Estes acessórios de proteção para a cabeça permitem personalizar o capacete de acordo com o ambiente de trabalho e as necessidades específicas do utilizador. Por exemplo, em trabalhos ao ar livre sob o sol, uma proteção de nuca pode evitar insolações, enquanto em ambientes escuros, uma lanterna integrada facilita a visibilidade.
Como escolher o equipamento adequado para proteger a cabeça
Na hora de selecionar um equipamento de proteção craniana, é importante considerar o tipo de risco presente: queda de objetos, impacto lateral, exposição a eletricidade, temperaturas extremas, entre outros. Devem também ser tidos em conta fatores como a duração de uso, o ambiente (interior ou exterior), e se é necessária compatibilidade com outros EPIs como óculos, máscaras ou protetores auditivos.
Um capacete de segurança homologado deve cumprir a norma EN 397 (indústria geral), EN 50365 (trabalhos elétricos) ou EN 12492 (trabalhos em altura), dependendo do seu uso. Além disso, deve ajustar-se corretamente ao utilizador, ser leve, ventilado e estar em bom estado.
Os bonés anti-choque devem cumprir a norma EN 812 e são recomendados apenas para golpes acidentais de baixa intensidade. Por sua vez, os acessórios devem ser compatíveis com o modelo do capacete e facilitar o conforto durante a jornada de trabalho.
Manutenção e uso correto da proteção craniana
Um capacete de segurança tem uma vida útil limitada, que pode variar entre 3 e 5 anos dependendo do fabricante e do uso. É fundamental verificar periodicamente o seu estado, e substituí-lo em caso de golpes, deformações, rachas ou exposição prolongada ao sol ou produtos químicos. O mesmo se aplica aos bonés de segurança e acessórios.
Nunca se devem furar, pintar ou modificar os capacetes, pois a sua resistência é comprometida. Além disso, devem ser armazenados em locais secos, sem exposição direta ao calor ou à intempérie.
O uso correto do equipamento de proteção da cabeça é responsabilidade tanto do trabalhador como do empregador, e faz parte do compromisso com a prevenção de riscos profissionais.

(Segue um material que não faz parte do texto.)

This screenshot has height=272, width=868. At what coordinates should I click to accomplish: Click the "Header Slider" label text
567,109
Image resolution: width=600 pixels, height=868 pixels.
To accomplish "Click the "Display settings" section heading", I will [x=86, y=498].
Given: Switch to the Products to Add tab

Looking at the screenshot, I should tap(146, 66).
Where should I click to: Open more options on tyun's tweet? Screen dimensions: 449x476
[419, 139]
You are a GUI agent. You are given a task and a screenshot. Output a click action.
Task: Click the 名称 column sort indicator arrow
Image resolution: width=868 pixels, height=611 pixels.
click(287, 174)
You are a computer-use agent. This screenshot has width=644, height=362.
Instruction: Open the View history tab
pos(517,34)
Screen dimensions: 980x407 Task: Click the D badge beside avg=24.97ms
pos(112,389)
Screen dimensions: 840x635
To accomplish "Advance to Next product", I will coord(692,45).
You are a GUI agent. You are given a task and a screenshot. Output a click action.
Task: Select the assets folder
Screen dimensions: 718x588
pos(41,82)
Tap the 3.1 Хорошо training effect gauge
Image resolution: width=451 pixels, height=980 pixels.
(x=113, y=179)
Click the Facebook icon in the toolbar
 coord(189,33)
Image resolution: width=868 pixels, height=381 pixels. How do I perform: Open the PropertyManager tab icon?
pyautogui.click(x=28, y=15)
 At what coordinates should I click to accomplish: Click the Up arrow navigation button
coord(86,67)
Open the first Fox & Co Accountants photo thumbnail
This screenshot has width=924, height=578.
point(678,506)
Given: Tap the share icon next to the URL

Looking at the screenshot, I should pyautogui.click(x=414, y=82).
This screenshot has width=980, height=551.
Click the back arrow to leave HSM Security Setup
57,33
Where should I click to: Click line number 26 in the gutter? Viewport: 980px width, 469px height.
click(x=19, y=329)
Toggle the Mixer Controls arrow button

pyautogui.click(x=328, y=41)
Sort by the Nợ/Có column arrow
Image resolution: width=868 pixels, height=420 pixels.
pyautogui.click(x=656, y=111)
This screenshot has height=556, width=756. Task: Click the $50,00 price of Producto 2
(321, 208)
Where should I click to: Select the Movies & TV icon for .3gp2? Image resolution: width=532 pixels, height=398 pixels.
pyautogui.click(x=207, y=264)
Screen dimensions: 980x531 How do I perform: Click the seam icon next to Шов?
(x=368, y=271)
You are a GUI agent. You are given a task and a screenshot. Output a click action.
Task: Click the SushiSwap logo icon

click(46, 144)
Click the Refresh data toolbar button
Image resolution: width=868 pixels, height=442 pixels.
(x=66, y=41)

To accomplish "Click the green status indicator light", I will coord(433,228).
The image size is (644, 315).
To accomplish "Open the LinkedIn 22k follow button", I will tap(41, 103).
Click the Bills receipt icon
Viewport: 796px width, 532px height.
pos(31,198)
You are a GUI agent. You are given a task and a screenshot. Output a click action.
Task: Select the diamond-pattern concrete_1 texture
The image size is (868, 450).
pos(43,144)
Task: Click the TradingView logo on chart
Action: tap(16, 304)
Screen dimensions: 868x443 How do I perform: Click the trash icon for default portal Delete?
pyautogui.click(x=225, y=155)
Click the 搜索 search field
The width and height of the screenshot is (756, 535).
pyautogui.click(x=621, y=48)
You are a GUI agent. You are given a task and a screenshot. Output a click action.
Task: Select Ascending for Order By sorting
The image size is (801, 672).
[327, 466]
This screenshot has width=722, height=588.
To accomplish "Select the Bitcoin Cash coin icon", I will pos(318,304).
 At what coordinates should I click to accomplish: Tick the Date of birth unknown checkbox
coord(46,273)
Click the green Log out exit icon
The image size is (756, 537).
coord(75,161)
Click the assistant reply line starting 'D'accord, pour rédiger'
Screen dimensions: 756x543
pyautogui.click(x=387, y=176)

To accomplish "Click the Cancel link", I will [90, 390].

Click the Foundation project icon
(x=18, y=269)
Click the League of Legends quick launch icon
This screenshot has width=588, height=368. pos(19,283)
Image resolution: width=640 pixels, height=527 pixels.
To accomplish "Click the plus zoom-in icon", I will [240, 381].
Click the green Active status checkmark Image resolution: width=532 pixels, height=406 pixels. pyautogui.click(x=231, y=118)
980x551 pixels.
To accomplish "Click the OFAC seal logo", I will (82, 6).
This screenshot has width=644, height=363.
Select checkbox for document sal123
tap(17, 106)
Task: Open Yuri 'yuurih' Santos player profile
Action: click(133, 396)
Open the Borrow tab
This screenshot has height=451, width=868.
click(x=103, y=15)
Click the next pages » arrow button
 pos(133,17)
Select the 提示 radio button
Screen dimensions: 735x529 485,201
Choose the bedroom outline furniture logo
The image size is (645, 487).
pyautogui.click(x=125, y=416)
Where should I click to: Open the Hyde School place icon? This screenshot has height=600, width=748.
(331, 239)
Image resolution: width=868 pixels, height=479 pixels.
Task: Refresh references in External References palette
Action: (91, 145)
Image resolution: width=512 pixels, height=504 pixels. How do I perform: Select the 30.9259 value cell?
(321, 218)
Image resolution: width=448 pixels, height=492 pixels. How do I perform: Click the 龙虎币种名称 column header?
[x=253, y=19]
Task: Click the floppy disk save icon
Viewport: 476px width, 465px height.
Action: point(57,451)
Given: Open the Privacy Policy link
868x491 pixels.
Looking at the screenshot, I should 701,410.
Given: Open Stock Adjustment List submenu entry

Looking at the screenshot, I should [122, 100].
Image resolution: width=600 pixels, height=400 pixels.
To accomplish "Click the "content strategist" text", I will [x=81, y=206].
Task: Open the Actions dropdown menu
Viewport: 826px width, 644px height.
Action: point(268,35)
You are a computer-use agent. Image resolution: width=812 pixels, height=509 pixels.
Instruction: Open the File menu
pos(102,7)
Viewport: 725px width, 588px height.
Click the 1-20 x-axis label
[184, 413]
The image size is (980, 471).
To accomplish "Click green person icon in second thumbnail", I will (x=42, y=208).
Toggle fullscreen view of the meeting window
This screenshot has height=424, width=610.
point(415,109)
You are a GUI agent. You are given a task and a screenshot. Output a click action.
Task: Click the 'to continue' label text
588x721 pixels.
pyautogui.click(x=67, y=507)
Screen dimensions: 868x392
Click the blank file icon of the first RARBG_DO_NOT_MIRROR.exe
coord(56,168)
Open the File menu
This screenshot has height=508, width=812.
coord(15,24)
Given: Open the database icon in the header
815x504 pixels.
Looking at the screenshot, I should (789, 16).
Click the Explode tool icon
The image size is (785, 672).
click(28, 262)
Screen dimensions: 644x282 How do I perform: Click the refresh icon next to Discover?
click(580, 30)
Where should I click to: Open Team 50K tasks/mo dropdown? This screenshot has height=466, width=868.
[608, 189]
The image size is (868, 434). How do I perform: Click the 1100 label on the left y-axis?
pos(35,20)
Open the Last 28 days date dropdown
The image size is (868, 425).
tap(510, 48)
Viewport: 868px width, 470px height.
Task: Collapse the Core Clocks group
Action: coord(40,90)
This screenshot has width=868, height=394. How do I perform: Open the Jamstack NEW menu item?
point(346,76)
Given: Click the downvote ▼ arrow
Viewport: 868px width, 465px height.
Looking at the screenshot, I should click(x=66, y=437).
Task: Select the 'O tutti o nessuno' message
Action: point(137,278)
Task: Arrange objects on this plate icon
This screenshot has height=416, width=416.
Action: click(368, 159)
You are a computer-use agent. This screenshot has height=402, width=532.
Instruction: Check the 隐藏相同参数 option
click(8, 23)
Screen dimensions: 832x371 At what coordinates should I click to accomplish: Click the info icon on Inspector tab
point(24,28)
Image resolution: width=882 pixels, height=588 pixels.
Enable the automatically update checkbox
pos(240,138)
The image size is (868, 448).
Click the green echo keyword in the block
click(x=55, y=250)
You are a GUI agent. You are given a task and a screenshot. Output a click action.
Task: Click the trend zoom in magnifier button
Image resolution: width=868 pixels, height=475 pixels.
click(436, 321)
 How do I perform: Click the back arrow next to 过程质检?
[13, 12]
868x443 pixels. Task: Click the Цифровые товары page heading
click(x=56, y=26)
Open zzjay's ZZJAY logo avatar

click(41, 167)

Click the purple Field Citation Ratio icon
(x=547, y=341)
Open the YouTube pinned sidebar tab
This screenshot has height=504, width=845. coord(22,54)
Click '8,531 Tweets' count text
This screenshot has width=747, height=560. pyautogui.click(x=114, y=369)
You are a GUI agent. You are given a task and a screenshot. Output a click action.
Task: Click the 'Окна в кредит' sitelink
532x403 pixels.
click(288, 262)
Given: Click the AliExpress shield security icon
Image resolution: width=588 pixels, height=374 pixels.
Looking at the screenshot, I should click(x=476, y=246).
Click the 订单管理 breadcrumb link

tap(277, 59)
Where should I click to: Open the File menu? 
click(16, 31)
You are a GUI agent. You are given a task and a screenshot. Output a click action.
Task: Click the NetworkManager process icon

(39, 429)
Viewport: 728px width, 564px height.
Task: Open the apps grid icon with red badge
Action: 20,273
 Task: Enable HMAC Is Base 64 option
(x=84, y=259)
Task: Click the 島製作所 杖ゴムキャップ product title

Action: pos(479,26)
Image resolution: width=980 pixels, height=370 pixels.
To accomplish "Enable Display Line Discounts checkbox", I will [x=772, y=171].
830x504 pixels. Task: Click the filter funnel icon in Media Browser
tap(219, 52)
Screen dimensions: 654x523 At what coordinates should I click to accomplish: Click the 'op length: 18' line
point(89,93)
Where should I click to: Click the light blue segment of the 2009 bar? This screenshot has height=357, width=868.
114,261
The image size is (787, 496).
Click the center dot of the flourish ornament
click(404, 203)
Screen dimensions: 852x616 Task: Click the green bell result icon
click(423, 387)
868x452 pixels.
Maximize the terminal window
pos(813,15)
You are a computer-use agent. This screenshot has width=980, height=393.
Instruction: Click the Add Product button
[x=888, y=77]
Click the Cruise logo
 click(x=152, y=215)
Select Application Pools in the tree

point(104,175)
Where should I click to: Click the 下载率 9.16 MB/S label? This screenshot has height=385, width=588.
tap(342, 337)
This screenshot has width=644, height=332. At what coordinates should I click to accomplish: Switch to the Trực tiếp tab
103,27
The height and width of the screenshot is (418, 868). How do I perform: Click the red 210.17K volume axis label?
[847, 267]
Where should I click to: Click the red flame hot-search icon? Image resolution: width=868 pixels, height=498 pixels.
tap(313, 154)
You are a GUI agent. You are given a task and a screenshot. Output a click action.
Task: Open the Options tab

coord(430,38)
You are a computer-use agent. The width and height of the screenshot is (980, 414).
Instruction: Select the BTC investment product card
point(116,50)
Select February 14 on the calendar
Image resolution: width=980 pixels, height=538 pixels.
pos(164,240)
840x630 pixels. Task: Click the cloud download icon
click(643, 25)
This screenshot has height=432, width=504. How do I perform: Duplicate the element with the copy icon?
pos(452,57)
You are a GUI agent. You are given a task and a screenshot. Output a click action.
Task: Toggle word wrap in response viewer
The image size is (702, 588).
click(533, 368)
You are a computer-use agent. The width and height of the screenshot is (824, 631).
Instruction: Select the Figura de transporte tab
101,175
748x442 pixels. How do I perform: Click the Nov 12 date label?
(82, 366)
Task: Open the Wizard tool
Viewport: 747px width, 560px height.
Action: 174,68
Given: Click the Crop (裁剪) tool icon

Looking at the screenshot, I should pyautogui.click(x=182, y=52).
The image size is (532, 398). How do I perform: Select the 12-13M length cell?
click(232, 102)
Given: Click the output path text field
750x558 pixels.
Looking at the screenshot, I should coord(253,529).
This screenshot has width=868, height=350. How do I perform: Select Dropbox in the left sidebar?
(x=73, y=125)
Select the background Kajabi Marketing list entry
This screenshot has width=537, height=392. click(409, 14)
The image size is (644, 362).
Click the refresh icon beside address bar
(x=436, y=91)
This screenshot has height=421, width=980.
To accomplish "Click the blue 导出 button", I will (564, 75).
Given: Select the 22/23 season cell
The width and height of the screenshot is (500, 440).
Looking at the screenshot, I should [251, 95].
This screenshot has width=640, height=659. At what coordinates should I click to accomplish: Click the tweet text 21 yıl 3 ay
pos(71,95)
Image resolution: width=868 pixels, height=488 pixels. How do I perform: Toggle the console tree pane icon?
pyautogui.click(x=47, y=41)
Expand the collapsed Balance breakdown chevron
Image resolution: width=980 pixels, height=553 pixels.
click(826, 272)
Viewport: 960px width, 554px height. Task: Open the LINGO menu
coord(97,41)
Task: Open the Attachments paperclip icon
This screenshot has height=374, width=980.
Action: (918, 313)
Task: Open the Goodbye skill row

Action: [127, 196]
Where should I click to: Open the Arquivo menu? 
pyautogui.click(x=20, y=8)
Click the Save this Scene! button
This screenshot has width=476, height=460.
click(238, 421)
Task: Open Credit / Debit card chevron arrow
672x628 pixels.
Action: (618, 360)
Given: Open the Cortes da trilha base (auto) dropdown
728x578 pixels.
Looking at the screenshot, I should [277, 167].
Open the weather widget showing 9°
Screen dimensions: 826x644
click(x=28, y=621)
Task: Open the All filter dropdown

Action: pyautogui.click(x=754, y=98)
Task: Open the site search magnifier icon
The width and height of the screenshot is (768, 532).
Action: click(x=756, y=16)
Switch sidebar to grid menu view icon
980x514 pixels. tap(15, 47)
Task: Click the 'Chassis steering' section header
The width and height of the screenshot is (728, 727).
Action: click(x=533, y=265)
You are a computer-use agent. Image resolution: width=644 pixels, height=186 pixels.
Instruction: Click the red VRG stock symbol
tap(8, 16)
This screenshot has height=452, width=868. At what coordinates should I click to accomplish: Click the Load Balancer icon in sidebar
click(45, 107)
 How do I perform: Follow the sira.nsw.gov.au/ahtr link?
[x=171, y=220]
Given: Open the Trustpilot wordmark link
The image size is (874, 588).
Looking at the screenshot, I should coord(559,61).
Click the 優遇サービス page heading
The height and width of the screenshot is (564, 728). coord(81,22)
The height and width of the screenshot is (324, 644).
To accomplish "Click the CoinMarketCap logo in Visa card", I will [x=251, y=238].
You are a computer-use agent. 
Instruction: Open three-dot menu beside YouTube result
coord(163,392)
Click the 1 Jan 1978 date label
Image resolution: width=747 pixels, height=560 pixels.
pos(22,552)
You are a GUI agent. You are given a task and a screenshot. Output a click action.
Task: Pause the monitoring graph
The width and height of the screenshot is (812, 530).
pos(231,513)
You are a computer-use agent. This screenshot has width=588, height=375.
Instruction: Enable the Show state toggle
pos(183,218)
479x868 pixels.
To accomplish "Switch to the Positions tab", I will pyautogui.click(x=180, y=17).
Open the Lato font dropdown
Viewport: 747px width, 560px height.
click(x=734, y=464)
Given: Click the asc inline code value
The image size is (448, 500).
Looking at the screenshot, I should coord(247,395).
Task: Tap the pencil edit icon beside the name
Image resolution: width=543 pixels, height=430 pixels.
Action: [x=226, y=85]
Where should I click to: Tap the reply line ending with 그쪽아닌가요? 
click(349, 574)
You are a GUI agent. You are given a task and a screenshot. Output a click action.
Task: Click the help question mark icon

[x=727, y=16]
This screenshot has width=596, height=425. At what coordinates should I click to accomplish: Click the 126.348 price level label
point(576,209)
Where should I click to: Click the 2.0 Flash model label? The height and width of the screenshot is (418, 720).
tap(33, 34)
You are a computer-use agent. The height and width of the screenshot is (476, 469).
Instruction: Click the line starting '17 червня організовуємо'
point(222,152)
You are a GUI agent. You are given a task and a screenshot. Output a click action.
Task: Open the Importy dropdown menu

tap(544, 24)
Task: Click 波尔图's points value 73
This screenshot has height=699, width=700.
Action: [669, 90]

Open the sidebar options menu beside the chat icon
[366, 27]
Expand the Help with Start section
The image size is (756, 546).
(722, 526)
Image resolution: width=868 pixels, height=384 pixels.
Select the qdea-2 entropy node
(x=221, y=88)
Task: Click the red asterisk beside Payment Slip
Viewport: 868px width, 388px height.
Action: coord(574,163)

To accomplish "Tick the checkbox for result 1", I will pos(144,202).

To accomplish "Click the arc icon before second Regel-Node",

Regulamentação sobre proteção da cabeça
O uso de equipamentos de proteção individual está regulado na Europa pelo Regulamento (UE) 2016/425 e normas técnicas como a EN 397, EN 50365 e EN 812. Estas regulamentações estabelecem os requisitos que devem cumprir os capacetes, bonés e demais equipamentos, quanto à absorção de impactos, resistência à penetração, inflamabilidade, entre outros fatores.
Para consultar informação oficial e atualizada sobre legislação e recomendações técnicas, pode visitar o site do Instituto Nacional de Segurança e Saúde no Trabalho (INSST), que oferece documentação detalhada sobre EPIs e a sua correta aplicação.